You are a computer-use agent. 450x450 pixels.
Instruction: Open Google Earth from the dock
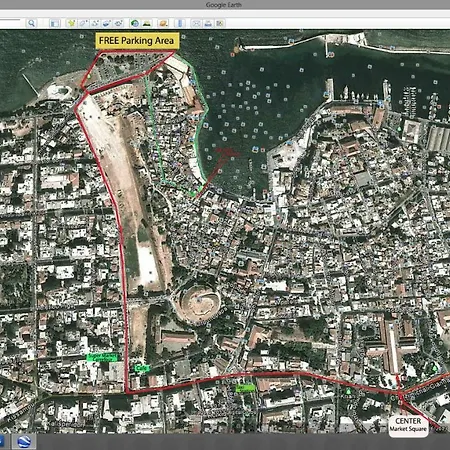(x=24, y=442)
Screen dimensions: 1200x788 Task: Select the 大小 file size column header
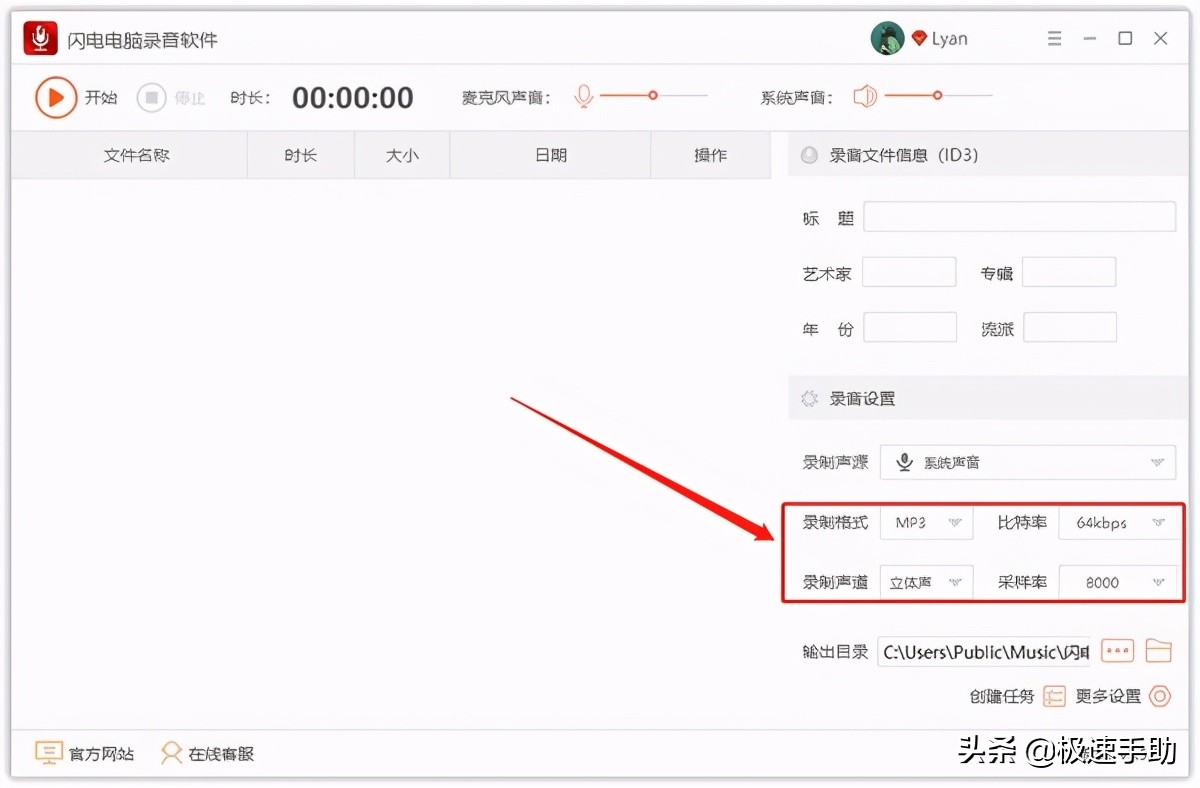click(x=401, y=155)
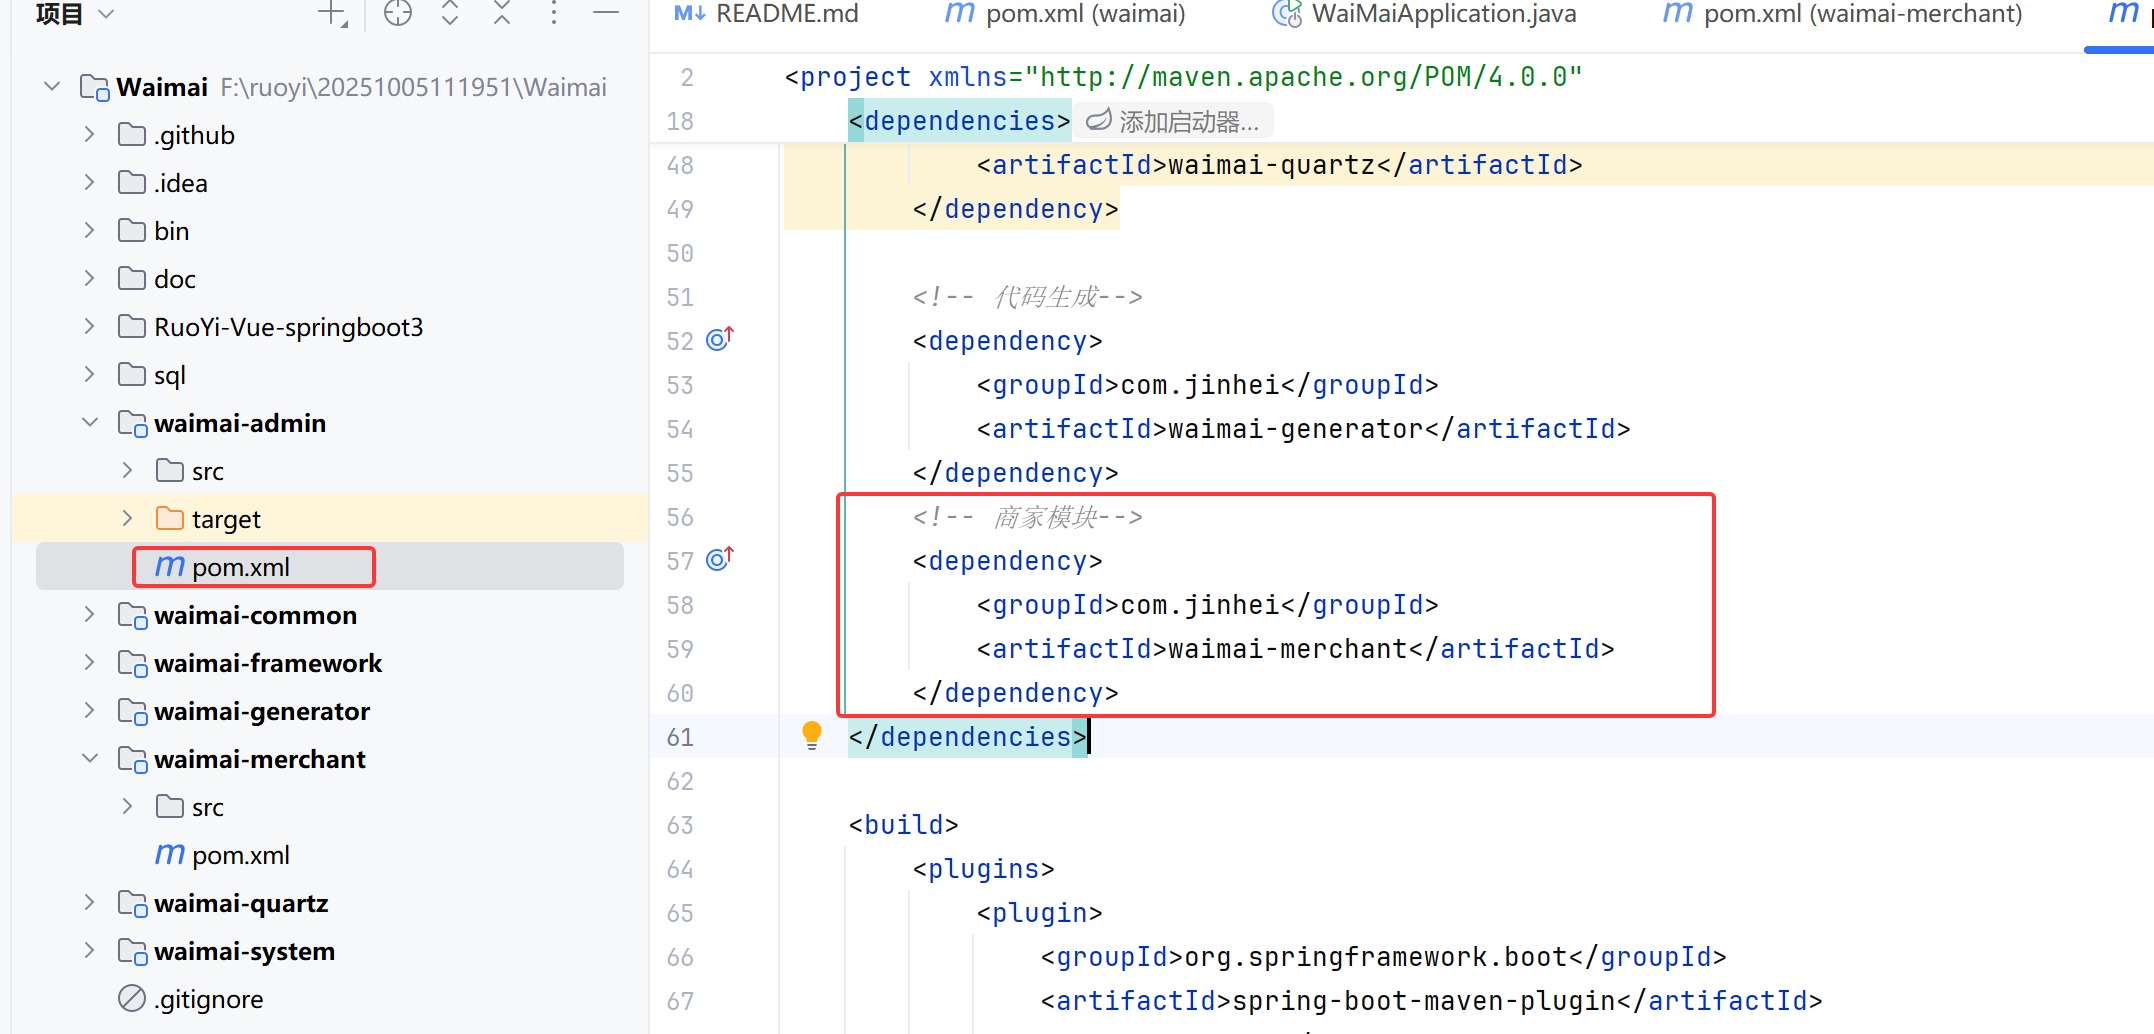Click the expand selected icon in project toolbar

tap(450, 13)
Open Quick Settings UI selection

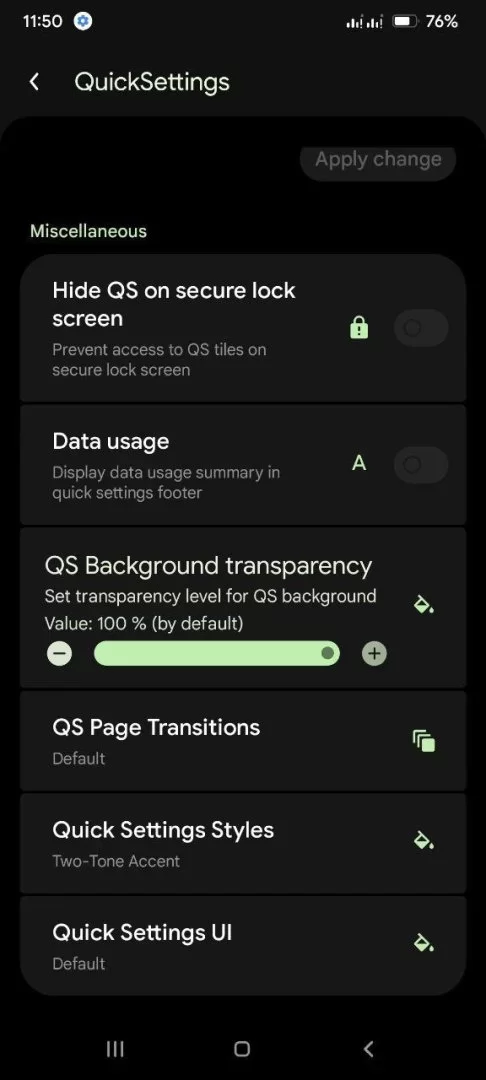(x=243, y=945)
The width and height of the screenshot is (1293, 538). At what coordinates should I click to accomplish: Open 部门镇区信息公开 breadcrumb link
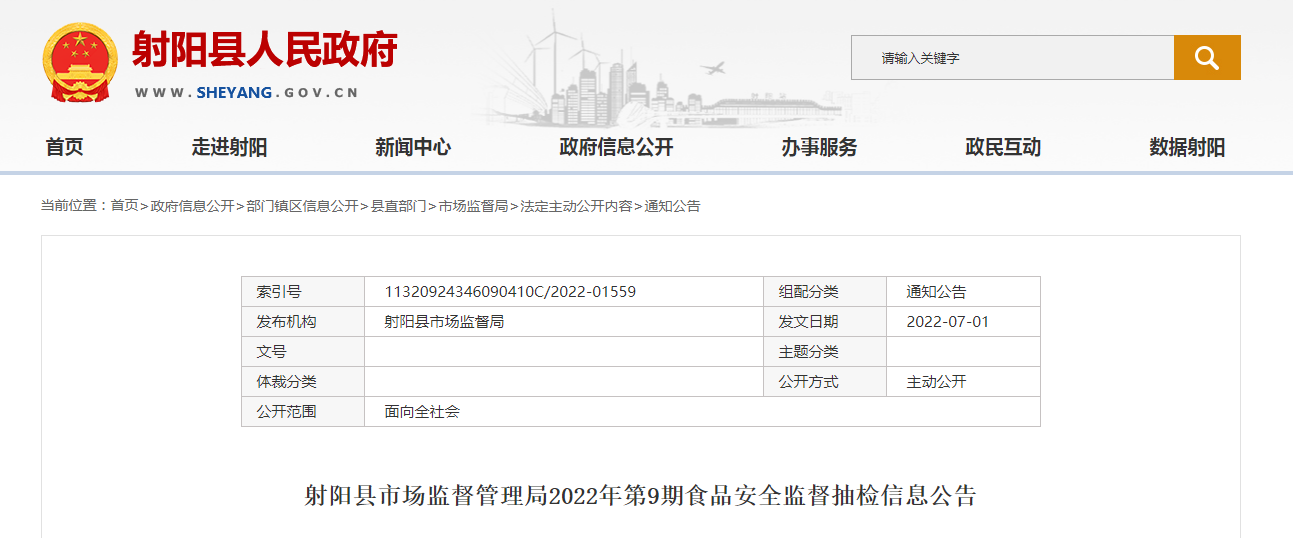click(302, 206)
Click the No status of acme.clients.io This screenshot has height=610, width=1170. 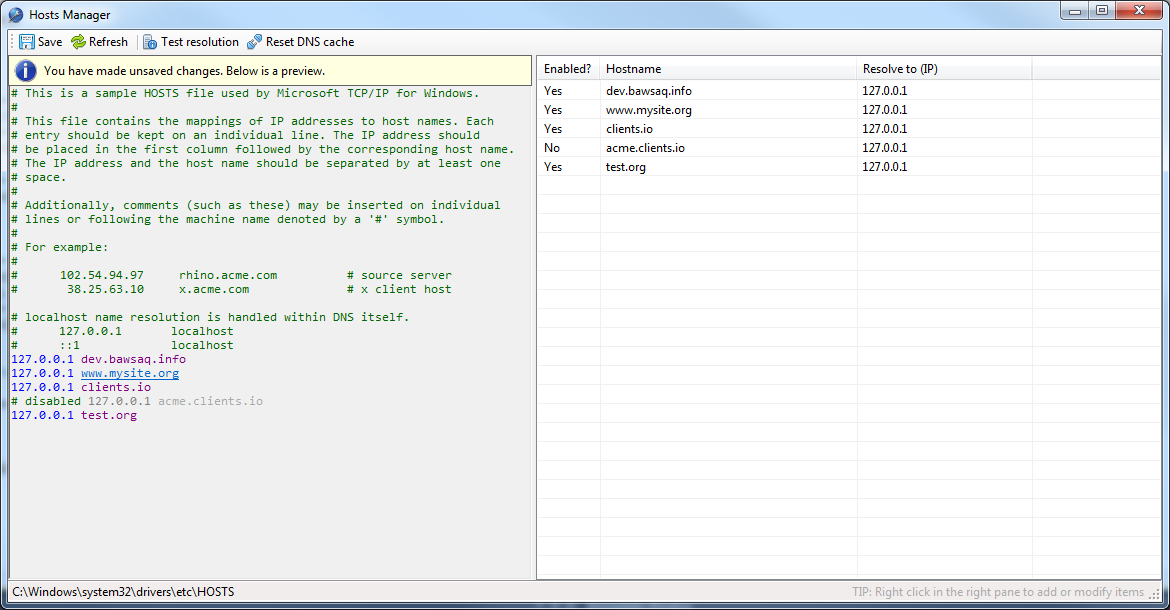[551, 148]
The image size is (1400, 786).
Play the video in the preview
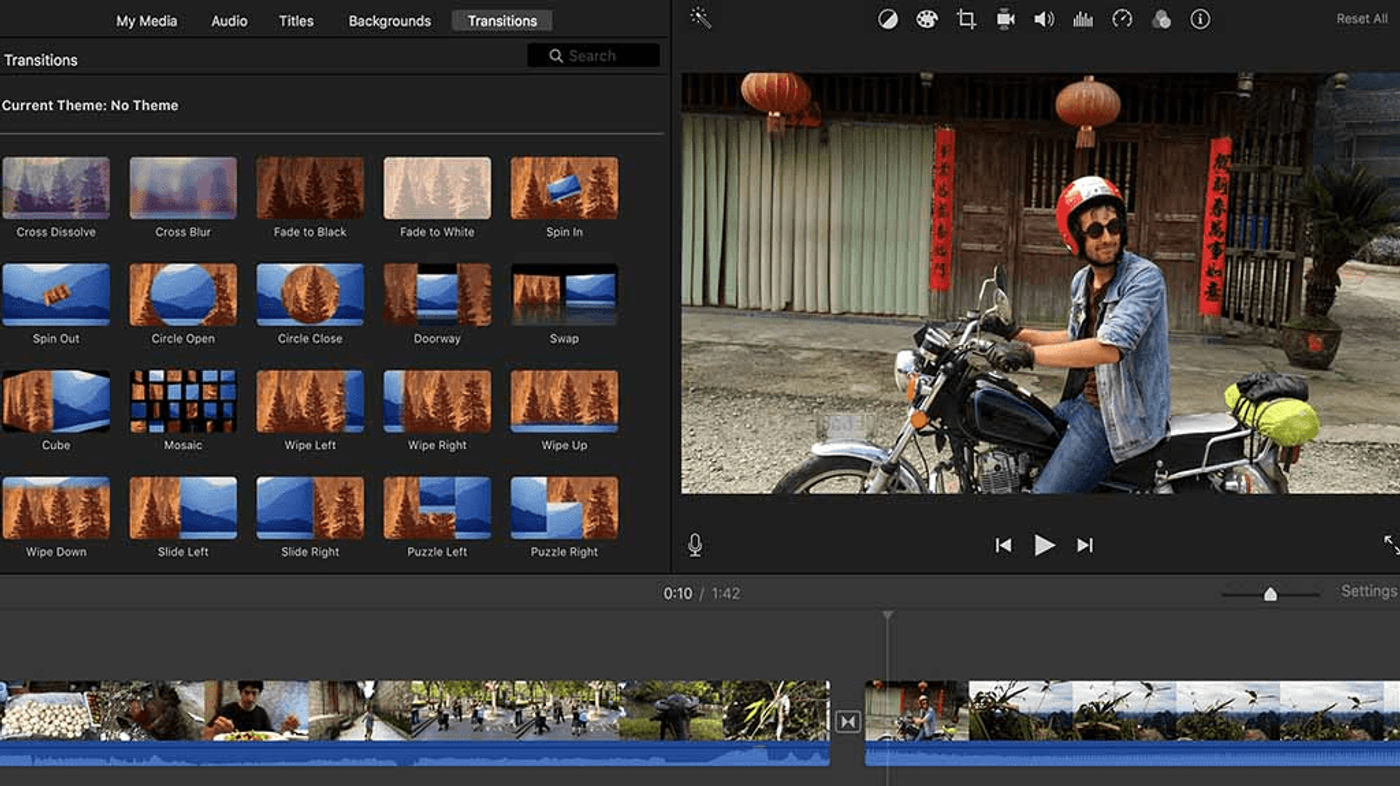click(x=1044, y=545)
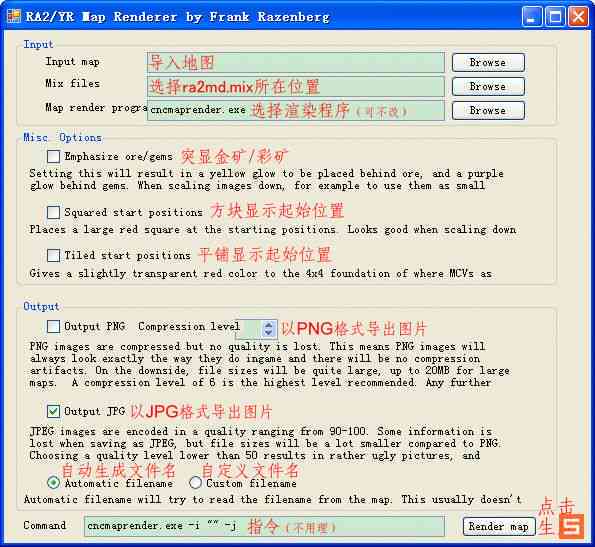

━━━━━━

> _Exercise directions_
Once the line containing "The image size is (1400, 786)." is found, transcribe it and the rest of the lines to the end of the listing above exactly, omitting all pictures.

> _Answer space_
The image size is (1400, 786).
Play the video in the preview
click(x=1044, y=545)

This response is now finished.